In this dining room, one might ask where is the food and my place at the table? Yet, the paintings tell me, “this is not my plate.” In an attempt to find one’s place, the viewer moves from a ship struggling in the midst of an ocean gale to furious flame soaring up to the sky. He or she ends up being dislocated, wandering among the melancholic and dream-like images and longing for a je ne sais quoi. This sense of uprootedness is also underscored by the table and chairs of Iqbal’s Dinner Time. A viewer, standing on the ground, cannot sit on the chairs. Even if the furniture was returned to the ground, the chairs, empty inside, would not bear one’s weight. Furthermore, the fabric – originally intended for a parachute – is made to be lighter than any other cloth in order to carry a person, and let them drift down from the heavens. One cannot find a place at Dinner Time unless he or she was to overcome the insurmountable forces of gravity.
Let us postulate, for a brief moment, that one possible way would be to become a ghost. Indeed, the unstructured furniture and their gossamer materiality, as well as the shifting plates, and their fleeting images, suggest such an ephemeral being. All of these objects communicate a sense of lightness; they hover – they are phantasmal. Then, why is it that one cannot find a place in Dinner or elsewhere? Is it because a person, who moves between countries, consequently “loses” his or her homeland? Could this problem of dislocation be related to the question of family or society, which today is often explained in terms of crisis? If none of these provide a sound explanation, then, this exhibition could be understood as defaulting to the aesthetic aim that creates a flaneur-like sense of wandering.

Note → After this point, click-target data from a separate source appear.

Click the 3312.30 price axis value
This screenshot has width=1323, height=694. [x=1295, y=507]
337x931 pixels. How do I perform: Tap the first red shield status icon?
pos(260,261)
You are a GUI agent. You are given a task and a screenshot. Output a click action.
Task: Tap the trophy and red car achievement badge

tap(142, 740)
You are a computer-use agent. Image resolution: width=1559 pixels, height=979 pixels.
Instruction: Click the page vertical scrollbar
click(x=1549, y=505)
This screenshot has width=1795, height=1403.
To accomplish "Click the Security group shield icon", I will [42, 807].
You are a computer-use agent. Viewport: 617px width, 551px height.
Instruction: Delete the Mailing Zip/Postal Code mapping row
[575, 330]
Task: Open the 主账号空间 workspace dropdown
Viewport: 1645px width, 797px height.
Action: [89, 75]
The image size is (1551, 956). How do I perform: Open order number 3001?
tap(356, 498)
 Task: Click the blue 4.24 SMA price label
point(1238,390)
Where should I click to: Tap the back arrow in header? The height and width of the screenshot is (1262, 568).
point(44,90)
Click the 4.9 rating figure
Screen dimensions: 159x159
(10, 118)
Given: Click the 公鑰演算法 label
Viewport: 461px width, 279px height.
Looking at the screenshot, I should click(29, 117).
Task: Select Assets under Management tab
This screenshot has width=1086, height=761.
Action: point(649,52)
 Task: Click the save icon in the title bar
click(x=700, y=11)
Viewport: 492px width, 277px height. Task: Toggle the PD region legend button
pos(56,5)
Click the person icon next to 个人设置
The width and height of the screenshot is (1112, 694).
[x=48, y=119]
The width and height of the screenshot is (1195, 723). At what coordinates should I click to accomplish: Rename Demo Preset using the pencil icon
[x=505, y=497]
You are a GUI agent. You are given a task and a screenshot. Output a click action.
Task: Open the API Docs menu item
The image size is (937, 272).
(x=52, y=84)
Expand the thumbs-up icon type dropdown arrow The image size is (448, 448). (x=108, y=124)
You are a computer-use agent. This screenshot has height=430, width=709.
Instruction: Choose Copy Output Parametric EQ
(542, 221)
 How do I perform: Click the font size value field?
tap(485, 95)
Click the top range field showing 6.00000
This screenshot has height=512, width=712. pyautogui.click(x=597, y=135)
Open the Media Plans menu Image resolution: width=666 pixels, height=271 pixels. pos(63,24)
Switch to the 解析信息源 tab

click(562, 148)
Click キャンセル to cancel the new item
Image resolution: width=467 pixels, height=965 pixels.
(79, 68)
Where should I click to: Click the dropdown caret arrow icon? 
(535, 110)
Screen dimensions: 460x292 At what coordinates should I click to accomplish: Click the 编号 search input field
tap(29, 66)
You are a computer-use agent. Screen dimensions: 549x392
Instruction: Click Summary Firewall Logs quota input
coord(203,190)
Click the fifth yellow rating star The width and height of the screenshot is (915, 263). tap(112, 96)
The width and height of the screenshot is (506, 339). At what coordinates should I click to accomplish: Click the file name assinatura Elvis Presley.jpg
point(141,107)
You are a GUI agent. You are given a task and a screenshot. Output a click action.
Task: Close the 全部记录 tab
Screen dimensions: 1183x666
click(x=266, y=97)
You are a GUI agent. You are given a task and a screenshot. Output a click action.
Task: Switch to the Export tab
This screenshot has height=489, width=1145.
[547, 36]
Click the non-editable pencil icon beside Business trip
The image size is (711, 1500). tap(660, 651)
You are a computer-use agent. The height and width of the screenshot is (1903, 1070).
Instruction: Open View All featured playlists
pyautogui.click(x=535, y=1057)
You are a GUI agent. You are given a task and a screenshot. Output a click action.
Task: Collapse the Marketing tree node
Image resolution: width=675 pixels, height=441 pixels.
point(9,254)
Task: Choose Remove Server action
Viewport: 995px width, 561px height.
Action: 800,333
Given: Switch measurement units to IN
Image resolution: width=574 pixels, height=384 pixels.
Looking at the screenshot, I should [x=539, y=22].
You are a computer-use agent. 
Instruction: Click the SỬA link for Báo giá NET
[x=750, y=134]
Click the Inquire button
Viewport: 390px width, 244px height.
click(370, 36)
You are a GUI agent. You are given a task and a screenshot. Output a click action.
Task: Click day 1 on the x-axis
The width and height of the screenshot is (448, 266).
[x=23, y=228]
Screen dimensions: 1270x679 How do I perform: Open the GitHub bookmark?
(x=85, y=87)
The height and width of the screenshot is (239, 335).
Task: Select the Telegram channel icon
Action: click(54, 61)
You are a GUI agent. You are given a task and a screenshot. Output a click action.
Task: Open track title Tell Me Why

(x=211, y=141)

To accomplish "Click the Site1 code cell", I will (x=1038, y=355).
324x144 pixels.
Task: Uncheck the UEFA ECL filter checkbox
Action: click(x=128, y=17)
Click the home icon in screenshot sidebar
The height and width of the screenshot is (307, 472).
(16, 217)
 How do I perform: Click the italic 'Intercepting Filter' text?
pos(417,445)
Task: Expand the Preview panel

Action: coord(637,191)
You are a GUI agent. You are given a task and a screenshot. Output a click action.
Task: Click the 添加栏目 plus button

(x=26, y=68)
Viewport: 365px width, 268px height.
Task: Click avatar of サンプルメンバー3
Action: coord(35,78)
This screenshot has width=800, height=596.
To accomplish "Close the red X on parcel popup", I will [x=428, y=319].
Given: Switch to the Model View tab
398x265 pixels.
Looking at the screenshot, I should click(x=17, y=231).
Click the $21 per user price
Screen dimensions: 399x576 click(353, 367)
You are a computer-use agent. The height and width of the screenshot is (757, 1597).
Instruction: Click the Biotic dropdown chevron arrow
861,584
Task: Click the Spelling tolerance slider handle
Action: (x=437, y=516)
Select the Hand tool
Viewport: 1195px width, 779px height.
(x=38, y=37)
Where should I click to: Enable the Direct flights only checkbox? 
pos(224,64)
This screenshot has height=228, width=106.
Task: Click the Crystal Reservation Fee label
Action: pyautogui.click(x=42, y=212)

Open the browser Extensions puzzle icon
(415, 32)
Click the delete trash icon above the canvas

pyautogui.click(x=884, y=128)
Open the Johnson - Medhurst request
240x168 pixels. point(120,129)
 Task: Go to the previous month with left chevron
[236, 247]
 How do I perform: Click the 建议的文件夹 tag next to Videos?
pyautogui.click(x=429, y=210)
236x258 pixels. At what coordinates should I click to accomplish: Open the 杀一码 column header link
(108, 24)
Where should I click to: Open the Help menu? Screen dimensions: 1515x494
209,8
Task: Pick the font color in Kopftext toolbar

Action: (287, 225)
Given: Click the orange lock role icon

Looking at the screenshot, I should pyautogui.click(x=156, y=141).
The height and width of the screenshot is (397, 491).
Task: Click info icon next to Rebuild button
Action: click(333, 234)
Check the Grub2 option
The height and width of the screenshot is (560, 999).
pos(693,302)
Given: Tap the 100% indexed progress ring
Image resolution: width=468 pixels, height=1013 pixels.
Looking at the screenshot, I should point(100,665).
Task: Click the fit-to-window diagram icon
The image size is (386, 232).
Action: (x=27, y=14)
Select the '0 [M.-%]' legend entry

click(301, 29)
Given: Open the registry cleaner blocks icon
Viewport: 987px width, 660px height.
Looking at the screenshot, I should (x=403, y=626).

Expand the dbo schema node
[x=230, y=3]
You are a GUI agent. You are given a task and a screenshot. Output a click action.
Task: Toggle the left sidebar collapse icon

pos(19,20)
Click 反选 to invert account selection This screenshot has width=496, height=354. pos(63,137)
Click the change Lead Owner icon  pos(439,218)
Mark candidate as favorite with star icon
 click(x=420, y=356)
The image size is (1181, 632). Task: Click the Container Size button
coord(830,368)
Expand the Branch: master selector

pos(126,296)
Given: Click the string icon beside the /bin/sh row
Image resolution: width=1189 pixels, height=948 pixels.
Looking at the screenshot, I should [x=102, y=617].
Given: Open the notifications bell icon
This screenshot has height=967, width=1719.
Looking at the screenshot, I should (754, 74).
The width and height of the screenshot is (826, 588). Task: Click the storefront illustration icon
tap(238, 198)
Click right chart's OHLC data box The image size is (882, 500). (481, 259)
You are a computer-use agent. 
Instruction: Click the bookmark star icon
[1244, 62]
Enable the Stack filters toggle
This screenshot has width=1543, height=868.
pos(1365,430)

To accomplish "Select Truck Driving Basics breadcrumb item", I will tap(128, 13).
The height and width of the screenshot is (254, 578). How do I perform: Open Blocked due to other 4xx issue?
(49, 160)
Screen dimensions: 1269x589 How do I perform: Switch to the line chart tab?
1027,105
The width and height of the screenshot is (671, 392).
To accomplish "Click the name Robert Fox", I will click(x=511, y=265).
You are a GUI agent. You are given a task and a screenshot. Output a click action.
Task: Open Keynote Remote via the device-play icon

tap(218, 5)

Perhaps, another point of view could provide an answer to the question of dislocation proposed by Dinner. Nevertheless, my mind wanders back to the precariousness of taking a plate off the wall, pulling over a chair, and having dinner. All in all, the beauty and the truth, I dare to say, may only be captured in the moment of witnessing the ephemeral, in the estranged instance, that is to say, the experience of seeing the artworks.